It was inevitable, I suppose. I have become so emotionally healthy, I’m starting to have panic attacks.
It started in the early ’90s. Those years seemed to be a renaissance for personal growth: Everyone I knew was in therapy or a 12-step group. And thus began my own quest for self-improvement. I wanted to be part of the gang. Our parties, our coffee dates, our walks around the lake—even just running into each other at the grocery store—all were psychological Algonquin roundtables, profuse with feelings and baggage and boundaries and discoveries.
We had so many feelings. About everything. All the time. Plenty of them! In fact, I brought extra in case someone didn’t have enough. Here, let me box some up for you to take home!
And issues. So many issues. Many of us had been diagnosed—either formally by a therapist or casually by a friend—as codependent. We might have been hard-pressed to define what that was exactly, but, like the Supreme Court’s stand on pornography, we knew it when we saw it. I once had a heated exchange of “feelings” with a friend, who then accused me of being codependent. In tears, I hollered that if I was, she had started it. The irony, sadly, was lost on me.

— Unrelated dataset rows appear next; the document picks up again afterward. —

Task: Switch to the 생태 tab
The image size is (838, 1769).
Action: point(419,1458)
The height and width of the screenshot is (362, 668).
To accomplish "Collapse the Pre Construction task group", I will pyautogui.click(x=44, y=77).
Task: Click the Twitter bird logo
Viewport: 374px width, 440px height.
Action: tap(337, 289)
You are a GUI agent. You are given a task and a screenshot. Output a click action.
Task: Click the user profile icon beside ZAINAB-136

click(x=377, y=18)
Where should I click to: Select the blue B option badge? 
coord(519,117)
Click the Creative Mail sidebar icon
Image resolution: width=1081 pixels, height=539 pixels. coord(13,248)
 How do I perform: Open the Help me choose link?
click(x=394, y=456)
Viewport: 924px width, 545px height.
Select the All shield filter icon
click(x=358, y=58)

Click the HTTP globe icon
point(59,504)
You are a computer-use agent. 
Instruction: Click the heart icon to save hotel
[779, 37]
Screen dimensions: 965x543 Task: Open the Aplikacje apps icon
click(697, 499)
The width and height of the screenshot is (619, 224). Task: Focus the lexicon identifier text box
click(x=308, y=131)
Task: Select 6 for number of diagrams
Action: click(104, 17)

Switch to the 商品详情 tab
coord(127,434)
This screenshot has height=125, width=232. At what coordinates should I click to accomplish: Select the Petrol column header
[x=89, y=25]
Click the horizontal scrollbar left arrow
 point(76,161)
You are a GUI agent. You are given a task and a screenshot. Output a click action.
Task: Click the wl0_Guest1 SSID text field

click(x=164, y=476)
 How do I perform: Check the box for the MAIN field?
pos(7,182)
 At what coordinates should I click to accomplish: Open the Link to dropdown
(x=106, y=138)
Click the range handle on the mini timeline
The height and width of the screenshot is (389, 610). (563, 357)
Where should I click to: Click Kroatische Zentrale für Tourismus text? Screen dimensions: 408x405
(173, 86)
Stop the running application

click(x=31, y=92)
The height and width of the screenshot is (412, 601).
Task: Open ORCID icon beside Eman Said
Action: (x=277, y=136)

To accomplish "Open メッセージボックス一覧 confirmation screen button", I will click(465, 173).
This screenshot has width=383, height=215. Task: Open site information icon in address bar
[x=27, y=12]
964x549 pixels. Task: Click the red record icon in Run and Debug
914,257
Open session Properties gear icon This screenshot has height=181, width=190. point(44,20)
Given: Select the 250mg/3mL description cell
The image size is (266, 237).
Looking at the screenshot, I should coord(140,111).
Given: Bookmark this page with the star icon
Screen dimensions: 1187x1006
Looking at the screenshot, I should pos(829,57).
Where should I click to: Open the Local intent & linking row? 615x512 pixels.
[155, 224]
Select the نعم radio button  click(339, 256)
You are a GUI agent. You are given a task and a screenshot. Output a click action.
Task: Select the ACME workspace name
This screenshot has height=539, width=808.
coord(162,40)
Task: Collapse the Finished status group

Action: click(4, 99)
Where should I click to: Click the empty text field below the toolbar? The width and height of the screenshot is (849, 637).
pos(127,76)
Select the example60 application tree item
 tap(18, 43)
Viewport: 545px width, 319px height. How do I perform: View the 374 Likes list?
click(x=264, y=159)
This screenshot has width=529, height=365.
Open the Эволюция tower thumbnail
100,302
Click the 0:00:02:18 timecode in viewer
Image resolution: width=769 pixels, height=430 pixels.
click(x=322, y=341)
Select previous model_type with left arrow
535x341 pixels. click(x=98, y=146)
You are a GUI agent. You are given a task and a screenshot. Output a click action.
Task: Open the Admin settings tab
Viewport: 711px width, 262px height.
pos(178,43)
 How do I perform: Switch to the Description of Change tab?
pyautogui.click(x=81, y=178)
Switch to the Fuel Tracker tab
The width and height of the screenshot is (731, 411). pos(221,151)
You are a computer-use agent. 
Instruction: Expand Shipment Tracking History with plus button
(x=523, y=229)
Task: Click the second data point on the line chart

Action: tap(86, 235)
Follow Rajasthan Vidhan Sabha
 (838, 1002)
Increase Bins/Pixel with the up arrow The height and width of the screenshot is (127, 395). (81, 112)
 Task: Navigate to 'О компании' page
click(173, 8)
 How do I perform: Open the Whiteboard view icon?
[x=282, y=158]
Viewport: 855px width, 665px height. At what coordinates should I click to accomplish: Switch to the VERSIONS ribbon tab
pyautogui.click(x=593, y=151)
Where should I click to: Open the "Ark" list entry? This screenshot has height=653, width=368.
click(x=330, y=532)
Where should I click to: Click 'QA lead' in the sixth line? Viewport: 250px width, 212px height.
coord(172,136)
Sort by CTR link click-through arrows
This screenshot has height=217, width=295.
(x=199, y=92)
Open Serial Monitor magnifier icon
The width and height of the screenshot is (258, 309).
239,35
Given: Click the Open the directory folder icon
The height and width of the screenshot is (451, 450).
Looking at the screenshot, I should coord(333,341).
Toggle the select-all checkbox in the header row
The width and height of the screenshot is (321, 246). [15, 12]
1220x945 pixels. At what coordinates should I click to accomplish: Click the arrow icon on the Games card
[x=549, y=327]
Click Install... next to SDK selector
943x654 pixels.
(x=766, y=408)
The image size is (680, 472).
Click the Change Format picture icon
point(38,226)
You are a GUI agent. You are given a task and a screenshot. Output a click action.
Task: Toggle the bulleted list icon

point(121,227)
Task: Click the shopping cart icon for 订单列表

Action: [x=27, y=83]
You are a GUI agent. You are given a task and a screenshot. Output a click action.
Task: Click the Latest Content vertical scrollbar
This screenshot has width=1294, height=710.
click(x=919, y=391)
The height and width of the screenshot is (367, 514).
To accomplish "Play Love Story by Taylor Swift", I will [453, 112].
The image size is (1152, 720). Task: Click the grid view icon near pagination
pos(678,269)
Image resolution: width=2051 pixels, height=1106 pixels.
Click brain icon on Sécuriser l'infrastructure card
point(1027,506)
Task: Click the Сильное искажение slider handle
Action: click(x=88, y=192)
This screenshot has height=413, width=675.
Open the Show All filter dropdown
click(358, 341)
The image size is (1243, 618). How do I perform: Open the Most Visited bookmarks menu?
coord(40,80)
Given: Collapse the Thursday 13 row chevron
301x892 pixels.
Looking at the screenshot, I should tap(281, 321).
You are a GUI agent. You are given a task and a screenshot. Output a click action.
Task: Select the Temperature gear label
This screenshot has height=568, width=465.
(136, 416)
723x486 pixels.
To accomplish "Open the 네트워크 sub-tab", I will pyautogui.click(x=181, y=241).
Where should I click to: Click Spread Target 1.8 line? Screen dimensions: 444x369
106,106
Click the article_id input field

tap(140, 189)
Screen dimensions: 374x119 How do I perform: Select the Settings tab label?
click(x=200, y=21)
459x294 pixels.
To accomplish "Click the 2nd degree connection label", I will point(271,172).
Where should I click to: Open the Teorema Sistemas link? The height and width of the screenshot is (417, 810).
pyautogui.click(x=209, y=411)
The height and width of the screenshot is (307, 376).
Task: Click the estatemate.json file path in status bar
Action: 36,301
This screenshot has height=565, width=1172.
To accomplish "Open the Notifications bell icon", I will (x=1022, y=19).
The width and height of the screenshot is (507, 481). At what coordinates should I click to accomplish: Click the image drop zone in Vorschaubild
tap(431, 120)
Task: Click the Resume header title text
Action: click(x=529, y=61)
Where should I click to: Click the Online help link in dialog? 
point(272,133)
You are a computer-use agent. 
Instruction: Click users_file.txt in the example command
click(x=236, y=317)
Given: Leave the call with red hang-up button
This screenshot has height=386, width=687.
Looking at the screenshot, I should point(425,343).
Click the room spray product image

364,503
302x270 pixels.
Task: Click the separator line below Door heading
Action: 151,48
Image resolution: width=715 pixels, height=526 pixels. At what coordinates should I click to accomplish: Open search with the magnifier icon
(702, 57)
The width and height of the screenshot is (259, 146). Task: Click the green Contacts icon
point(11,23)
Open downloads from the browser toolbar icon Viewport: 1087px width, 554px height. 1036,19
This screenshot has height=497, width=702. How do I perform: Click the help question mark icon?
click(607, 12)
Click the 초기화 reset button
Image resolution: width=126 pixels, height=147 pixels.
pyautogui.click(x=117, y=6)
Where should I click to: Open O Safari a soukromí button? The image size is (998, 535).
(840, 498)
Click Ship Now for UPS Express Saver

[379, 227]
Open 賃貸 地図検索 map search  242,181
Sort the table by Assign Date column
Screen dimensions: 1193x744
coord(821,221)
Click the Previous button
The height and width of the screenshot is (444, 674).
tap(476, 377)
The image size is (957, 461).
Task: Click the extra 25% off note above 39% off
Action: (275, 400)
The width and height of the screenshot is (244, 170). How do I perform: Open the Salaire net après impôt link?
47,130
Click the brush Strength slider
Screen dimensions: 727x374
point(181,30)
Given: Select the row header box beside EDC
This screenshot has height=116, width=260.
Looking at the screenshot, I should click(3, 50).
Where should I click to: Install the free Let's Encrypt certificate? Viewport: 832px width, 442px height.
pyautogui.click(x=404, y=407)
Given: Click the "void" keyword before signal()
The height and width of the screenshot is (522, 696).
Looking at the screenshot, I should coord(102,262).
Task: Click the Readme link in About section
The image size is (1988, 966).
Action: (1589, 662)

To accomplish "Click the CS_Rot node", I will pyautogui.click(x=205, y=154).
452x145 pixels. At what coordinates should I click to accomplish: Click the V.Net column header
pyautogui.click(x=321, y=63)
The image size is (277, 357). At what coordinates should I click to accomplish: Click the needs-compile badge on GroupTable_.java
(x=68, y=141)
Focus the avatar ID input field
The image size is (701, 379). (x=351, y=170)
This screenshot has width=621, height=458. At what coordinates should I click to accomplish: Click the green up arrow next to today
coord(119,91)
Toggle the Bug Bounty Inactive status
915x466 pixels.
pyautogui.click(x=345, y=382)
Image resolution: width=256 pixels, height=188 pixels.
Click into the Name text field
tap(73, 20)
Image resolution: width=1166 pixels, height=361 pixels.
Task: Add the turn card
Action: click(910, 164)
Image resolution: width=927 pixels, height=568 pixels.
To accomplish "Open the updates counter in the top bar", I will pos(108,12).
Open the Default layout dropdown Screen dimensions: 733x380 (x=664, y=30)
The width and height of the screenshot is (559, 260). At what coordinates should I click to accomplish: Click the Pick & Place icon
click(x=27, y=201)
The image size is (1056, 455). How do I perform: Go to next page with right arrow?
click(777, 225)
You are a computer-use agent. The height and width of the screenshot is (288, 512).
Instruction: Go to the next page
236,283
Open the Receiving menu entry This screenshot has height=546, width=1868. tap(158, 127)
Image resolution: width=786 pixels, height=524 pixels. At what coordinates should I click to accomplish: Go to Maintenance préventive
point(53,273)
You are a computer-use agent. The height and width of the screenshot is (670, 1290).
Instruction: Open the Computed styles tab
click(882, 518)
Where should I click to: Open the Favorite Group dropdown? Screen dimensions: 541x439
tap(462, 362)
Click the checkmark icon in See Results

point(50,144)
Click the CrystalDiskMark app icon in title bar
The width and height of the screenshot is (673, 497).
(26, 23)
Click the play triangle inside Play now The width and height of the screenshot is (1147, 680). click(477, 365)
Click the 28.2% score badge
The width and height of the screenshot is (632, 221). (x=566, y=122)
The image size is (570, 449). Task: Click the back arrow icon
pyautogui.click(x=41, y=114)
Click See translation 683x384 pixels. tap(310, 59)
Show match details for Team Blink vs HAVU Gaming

There was no incident so minor nor so routine that some hidden meaning couldn’t be mined from it. I remember starting to get paranoid that perhaps the manner in which I folded laundry belied a suppressed rage about some unresolved issue. I just wasn’t sure what it might actually be. We were frothy with revelations about ourselves, but there was a lot of pressure to keep up with the Joneses when it came to one’s personal breakthroughs. Sometimes I grasped at straws just to keep up: “I realized it was okay not to like rhubarb!
“And if my mother doesn’t approve of me not liking rhubarb, that’s okay, too!”
We saw our therapists, and we compared our therapists. (Many of my visits consisted of working through feelings of envy about other people having better Higher Powers than mine.) We routinely psychoanalyzed each other, and swapped our therapists’ advice like a cookie exchange. Anyone who was okay with themselves or their life seemed terribly sad and we spoke knowingly about the obvious denial of baggage. We reminded each other: progress, not perfection. But what is progress if not the pursuit of some perfection?
What a time it was. What an exhausting, draining, soul-sapping time. We had no time for superfluous activities like actually living life. We were lucky if we could fit in the microwaving of some pizza rolls around all the self-actualization.
All this came to mind recently when I realized how far behind I’d gotten in constantly assessing my various shortcomings. When I took stock, I realized it was almost as if I wasn’t…discontent. Naturally, it was difficult to face but there it was. I was married to an excellent fellow. I had a wonderful family and terrific friends. I had work that I loved. It was almost as if I was—dare I say it?—enjoying life. Good gravy, how much worse could it get?
And I panicked. If I wasn’t vexed and fretting about something, anything, there had to be something seriously wrong. Had I become shallow? But if I was self-aware enough to contemplate my own lack of depth, did that in fact make me deep? And if I wasn’t taking everything personally and harboring grudges, what would I do with all my free time?
We all know the idiom, “Is the glass half empty or half full?” My response has always been, “Glass? Where’d you get the glass? Am I supposed to have a glass?” I am wont to miss the point of everything.
I laugh at myself to realize this, and I laugh to recollect how fraught those years were. We were house-flippers. We worked frenetically to remodel ourselves, and it was only then that we could be put on the market. Only then could we properly inhabit ourselves. I can’t divest myself of the imprint left by that era and the luxury I had of such navel-gazing. But I wonder if it is simply the passing of almost 20 years that brings with it a more temperate view of life.
I am so lucky my life went on as I was trying so hard to figure it all out. And when I am fretting about things either going well or going badly, there’s one thing I’ve come to understand in my middle age: Whatever it is, it too shall pass. And that it’s okay if I don’t like rhubarb.